NELLA LOTTA contro l’obesità, il grasso può rivelarsi un alleato inaspettato. Esiste infatti nel nostro organismo una rara categoria di cellule adipose che si comporta come una pietra filosofale: brucia calorie e aiuta a ridurre il peso corporeo.

La scoperta che gli uomini ospitano riserve di questo “grasso bruno”, capace di andare controcorrente rispetto al “grasso bianco” in cui invece le calorie vengono accumulate, risale al 2009. Oggi però vari laboratori nel mondo stanno imparando ad attivare a comando il meccanismo “brucia energia”, con l’obiettivo di consumare i chili in eccesso.

L’ultimo contributo arriva oggi da un ricercatore italiano che lavora alla Columbia University di New York, Domenico Accili. In uno studio pubblicato sulla rivista Cell, Accili e il suo gruppo descrivono un farmaco capace di “tingere di marrone” le cellule del grasso bianco, trasformandole da depositi passivi di calorie in caldaie capaci di bruciare l’energia in eccesso.

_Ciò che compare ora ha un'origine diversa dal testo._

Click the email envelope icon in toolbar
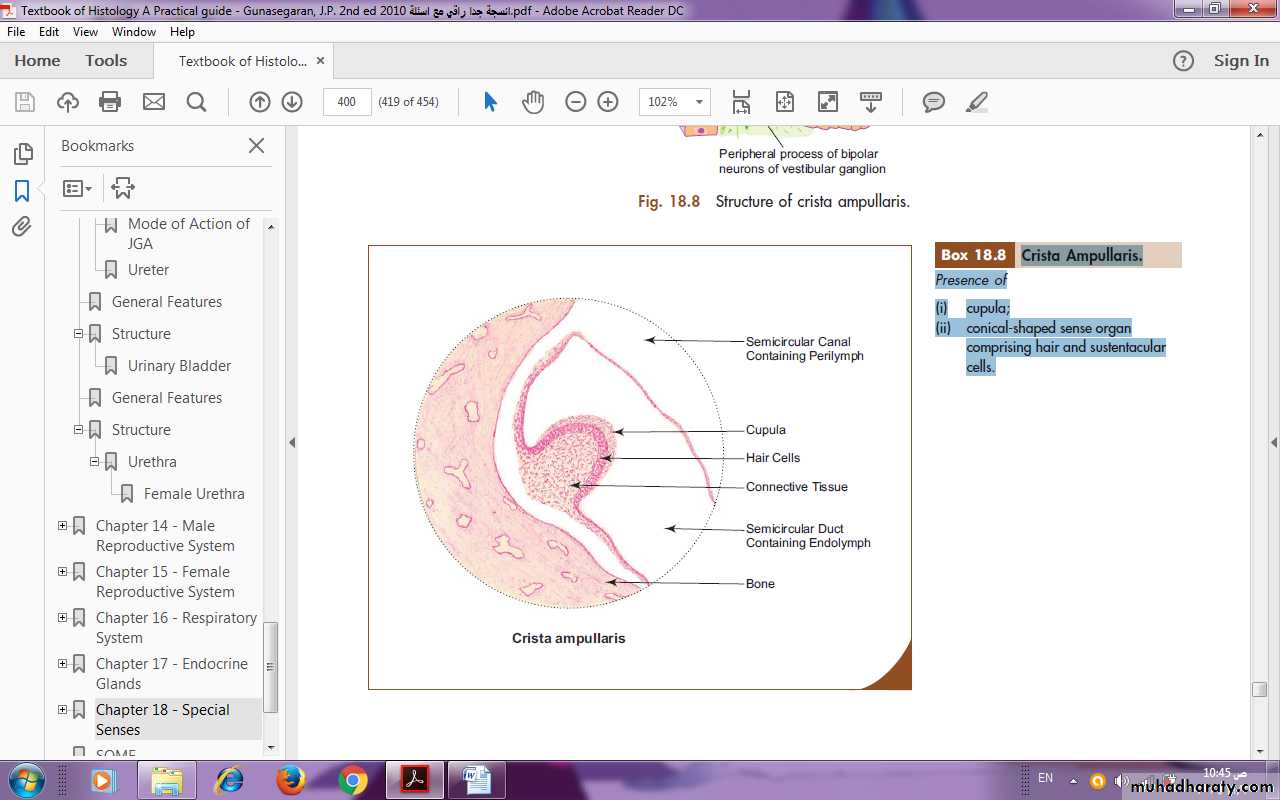Viewport: 1280px width, 800px height. (153, 101)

Il farmaco, che fa parte della classe delle tiazolidine, ha l’effetto di aumentare la sensibilità dell’organismo all’ormone insulina. I suoi effetti collaterali sono ancora troppo pesanti per pensare a un utilizzo come dimagrante, ma la ricerca di New York ha aperto una strada che un giorno potrà dare i frutti importanti. “Trasformare il grasso bianco in grasso bruno è un approccio terapeutico molto interessante per frenare l’epidemia di obesità nel mondo” conferma Accili. “Prima però dobbiamo riuscire a modificare l’azione delle tiazolidine”. Eliminandone gli effetti collaterali.

Una strada più diretta (anche se meno confortevole) per attivare il grasso bruno presente nel nostro organismo l’hanno scoperta alla Harvard Medical School e al Joslin Diabetes Center di Boston i ricercatori Ronald Kahn e Aaron Cypess, fra i pionieri di questo nuovo filone della medicina. “Basta abbassare il termostato d’inverno e lasciare che a riscaldarci sia il nostro grasso bruno anziché la caldaia” spiega in tutta semplicità Kahn.

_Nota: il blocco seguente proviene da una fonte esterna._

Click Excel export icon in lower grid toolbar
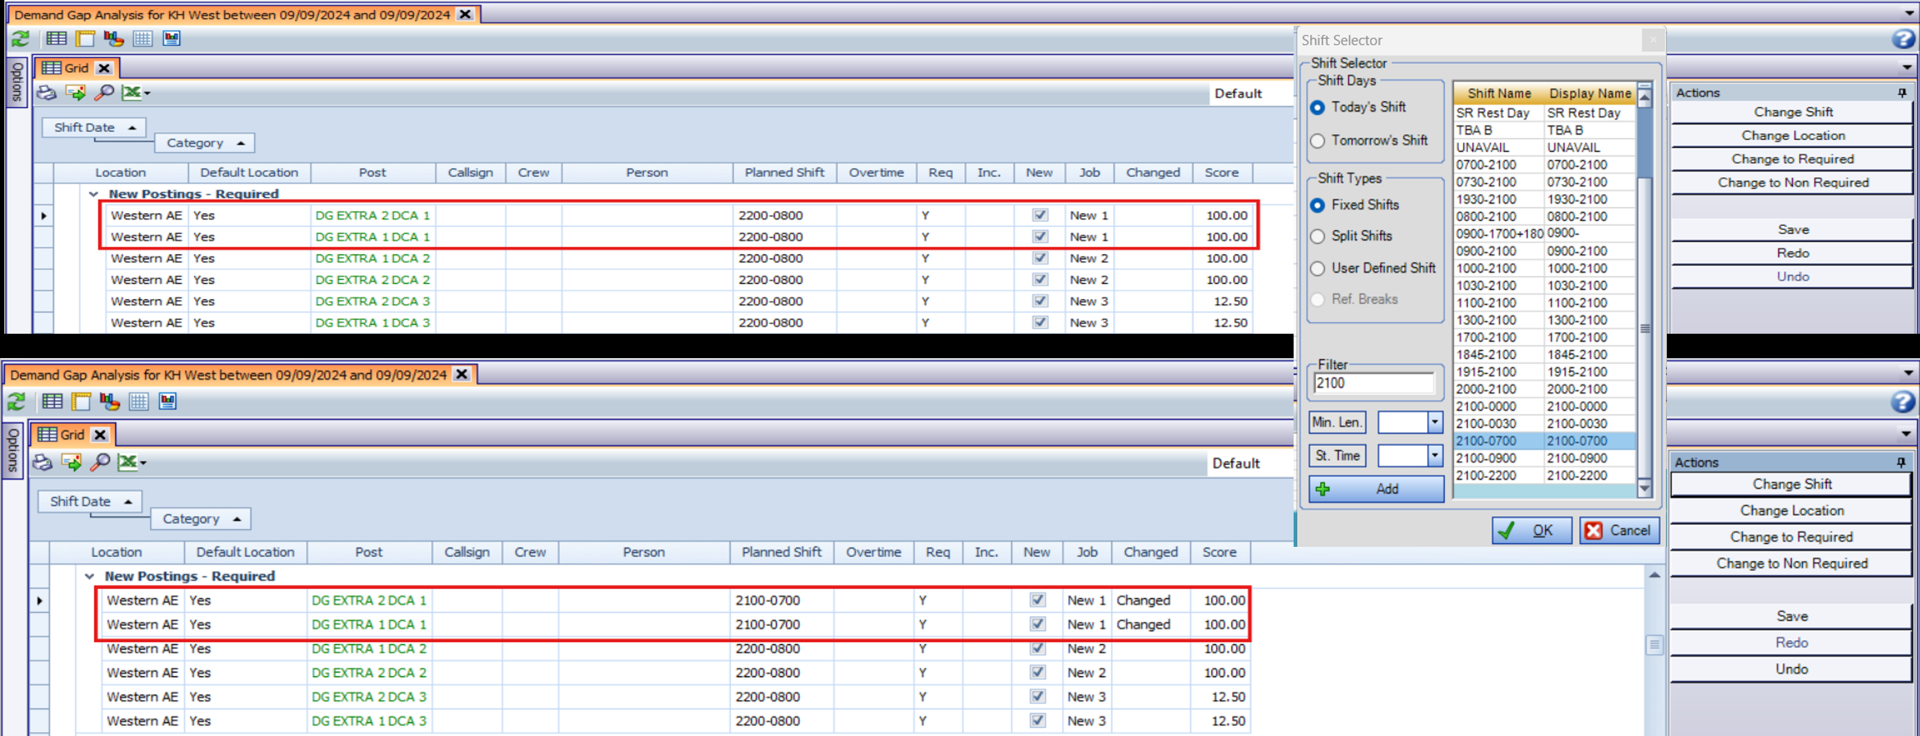The image size is (1920, 736). (130, 462)
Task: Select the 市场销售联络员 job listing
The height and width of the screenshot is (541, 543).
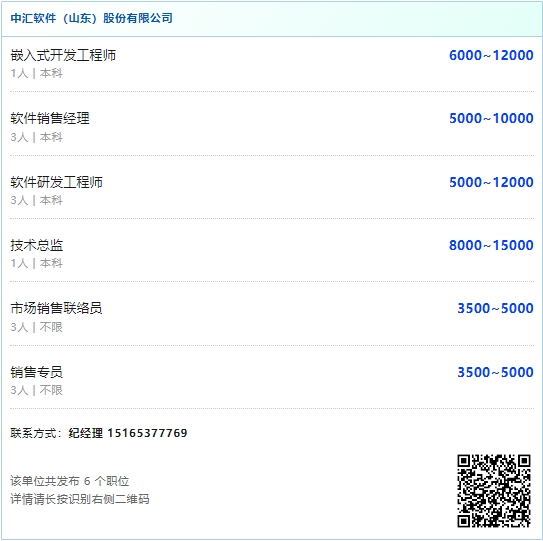Action: [56, 308]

Sembrerebbe la scoperta dell’acqua calda, ma quando i ricercatori di Boston hanno tenuto al freddo un gruppo di volontari (19 gradi solo con una divisa da infermiere di cotone per un paio di ore consecutive) hanno misurato una forte attivazione di questo tessuto, la cui funzione principale è proprio quella di aumentare la temperatura del corpo bruciando calorie.

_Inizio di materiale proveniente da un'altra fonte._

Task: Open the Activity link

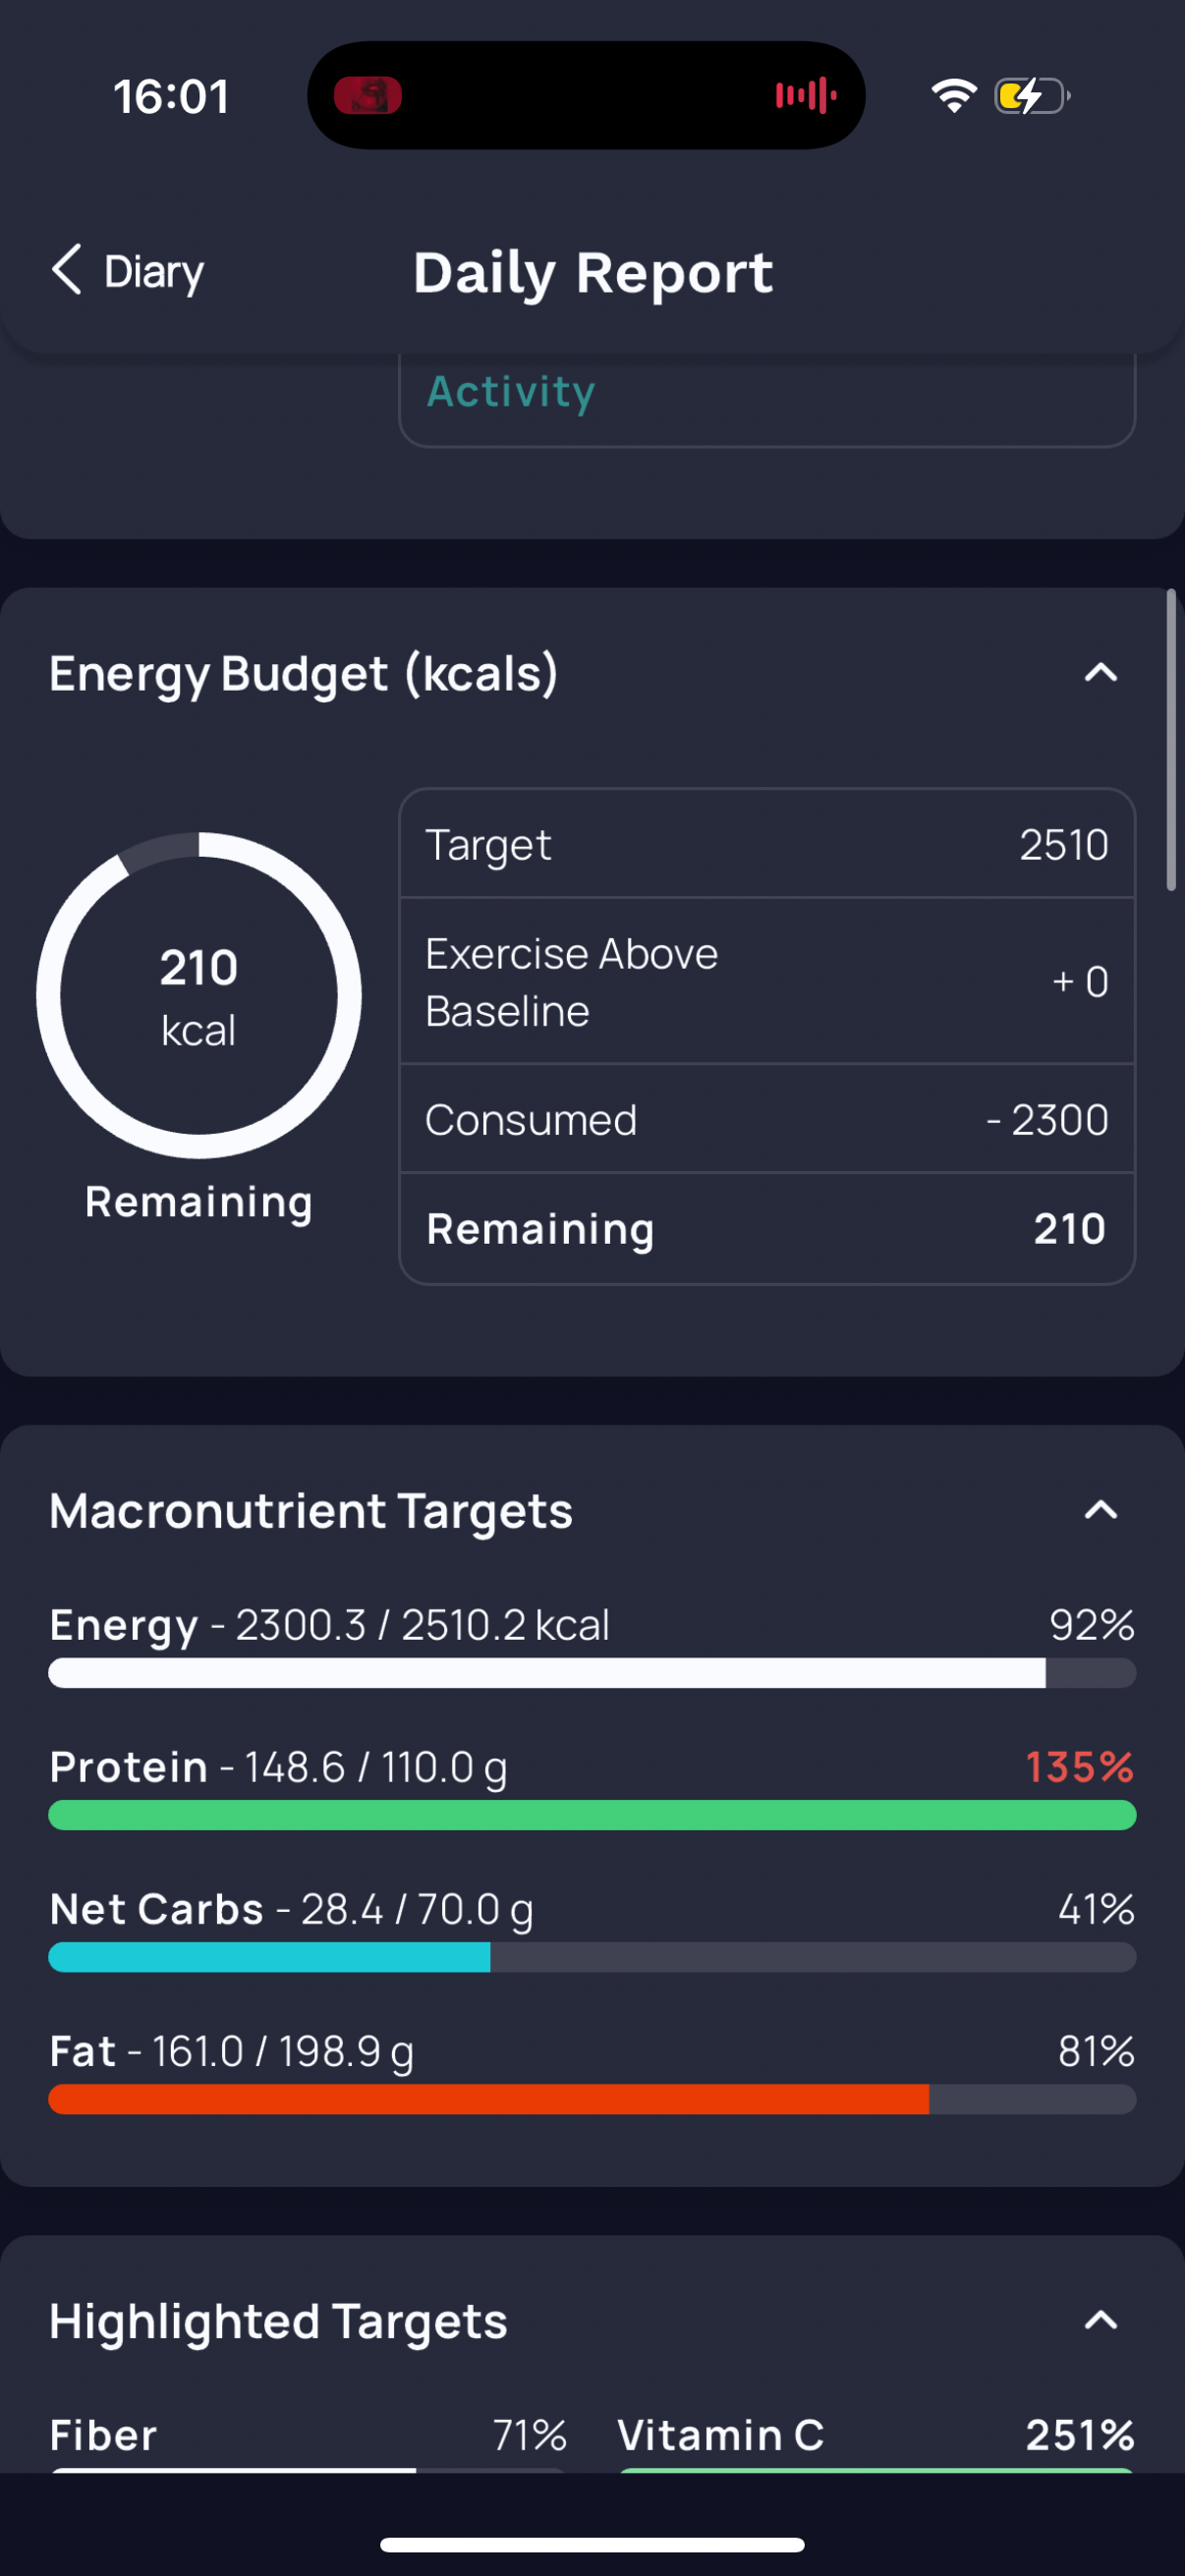Action: (x=511, y=391)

“Il grasso bruno – spiega Kahn – è presente in grandi percentuali nei neonati e li aiuta a combattere il freddo. Gli adulti ne conservano alcune decine di grammi tra le scapole e il collo. Se è continuamente attivato, questo tessuto riesce a bruciare tra le 300 e le 400 calorie al giorno”. Ovvero quanto una generosa sessione di sport. Perché la “centrale termica” del nostro corpo funzioni a dovere, però, è necessario esporsi a temperature fresche senza vestiti pesanti. “Uno studio giapponese – prosegue il ricercatore di Boston – ha dimostrato che negli anni ’50 il consumo di calorie era molto più alto in inverno rispetto all’estate. Lo stesso esperimento, ripetuto vent’anni più tardi, ha dato differenze meno nette tra una stagione e l’altra. La discrepanza può essere spiegata con la diffusione del riscaldamento oggi rispetto agli anni del dopoguerra”.

Neanche il freddo, nelle persone obese, riesce però ad attivare il grasso bruno. “Non è chiaro se questo tessuto sia assente o sia semplicemente poco attivo” spiega Kahn. Né, data la gioventù di questo campo di studi, è stato possibile stabilire se l’obesità sia la causa oppure la conseguenza della mancata attività del grasso bruno. Ma che l’anello debole della catena di questo meccanismo brucia-calorie si trovi proprio tra le persone sovrappeso è un problema non da poco. E questo ha spinto i ricercatori come Accili a cercare un farmaco che simuli l’azione del freddo sul metabolismo. Senza bisogno di arrivare ad avere la pelle d’oca.